Simply ironic: adware program blocks off security software
What do you do when you realize that your computer has been infected by some kind of nasty adware? Logically, you install an anti-virus, anti-malware or anti-spyware application to help you remove it. This plan sounds really good, too bad that in certain situations it might not work. The adware called Vonteera has turned the tables on security products and, as soon as it infects your PC, it will actively block the installation of most known anti-virus programs that can remove it. Turnabout is fair play, right?
To keep the irony going, the previously mentioned adware uses Windows's best security feature, the User Account Control (UAC) to keep you from installing the anti-malware applications that you need. Vonteera abuses the digital signature check used by the UAC by convincing the feature to blacklist (and thus automatically block) the digital signatures of 13 security products: Avast Software, AVG Technologies, Avira, Baidu, Bitdefender, ESS Distribution, ESET, Lavasoft (Ad-aware), Malwarebytes, McAfee, Panda Security, ThreatTrack Security and Trend Micro.

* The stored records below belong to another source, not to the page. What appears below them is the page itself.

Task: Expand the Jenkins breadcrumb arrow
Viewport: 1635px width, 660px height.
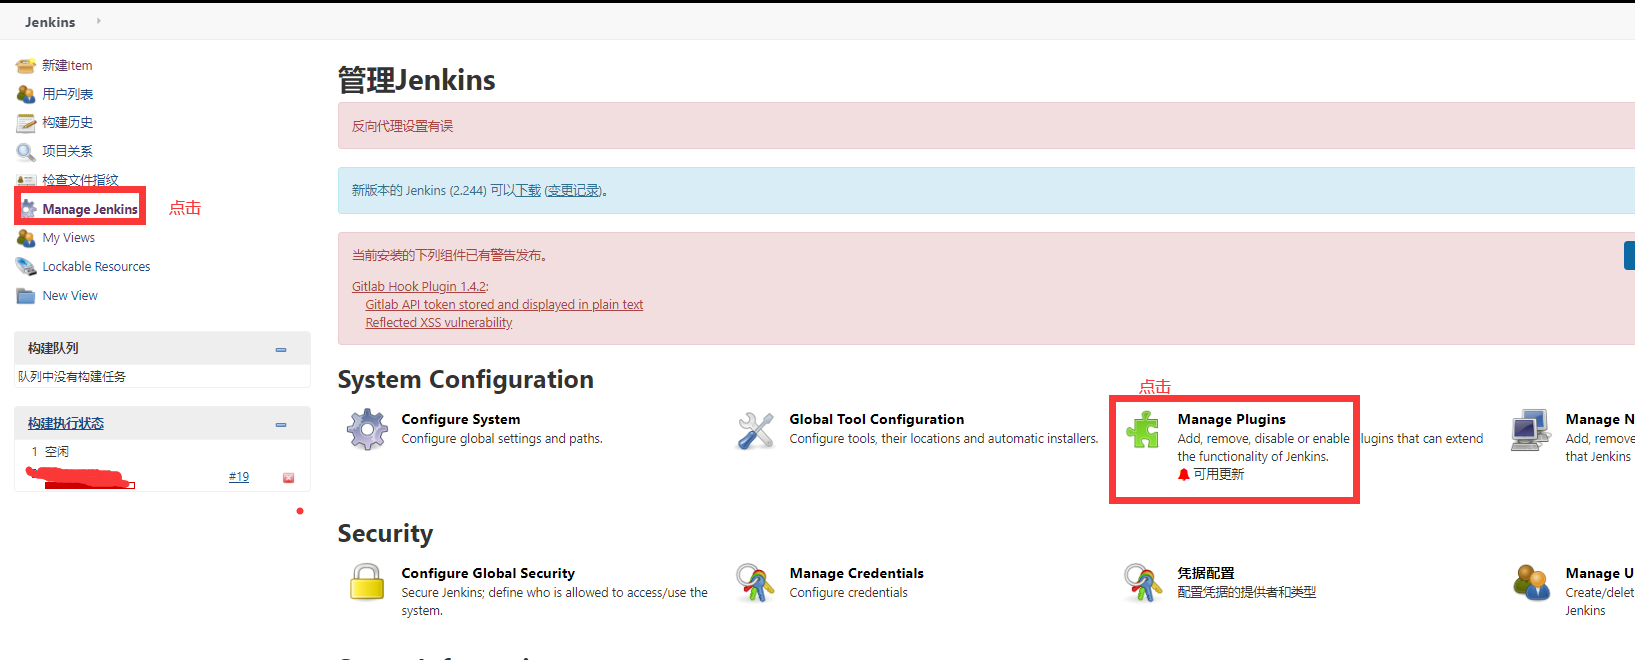Action: [99, 21]
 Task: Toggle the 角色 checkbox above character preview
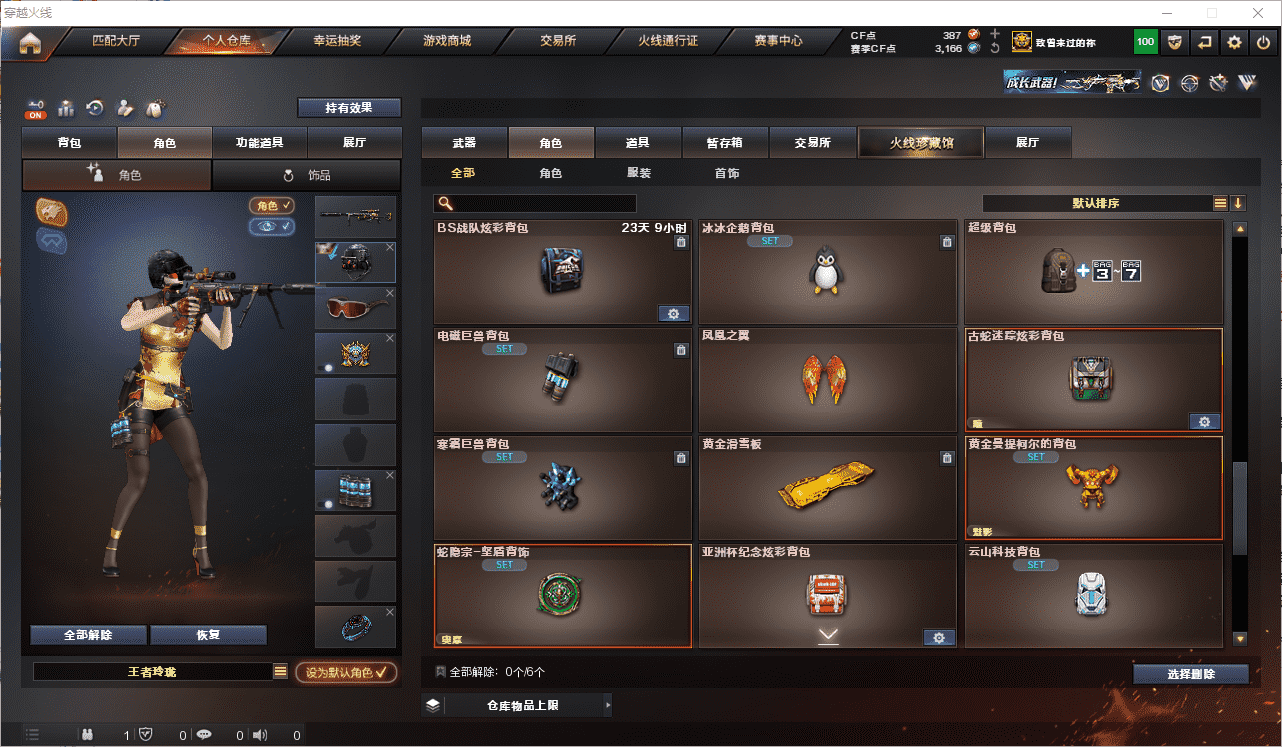click(272, 205)
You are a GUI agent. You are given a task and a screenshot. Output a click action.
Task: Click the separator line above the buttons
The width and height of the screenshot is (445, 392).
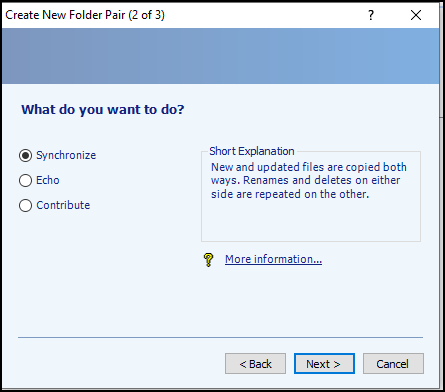tap(220, 337)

Besides being smart, Vonteera is also aggravating and resilient. This adware displays ads on your PC at regular time intervals by creating multiple scheduled tasks, alters your browsers' shortcuts to automatically open a specific URL when opened, installs rogue extensions and registers a system service. If you need a way to get rid of it, but the adware keeps blocking your attempts to install the security software that you need, you can either completely disable the UAC or manually remove the security certificates from the Blacklist (but Vonteera will put them right back so you will need to move really fast.)
As one last piece of advice, if Vonteera has infected your PC while a security product was installed and running, you really should switch it with an anti-virus that actually does something.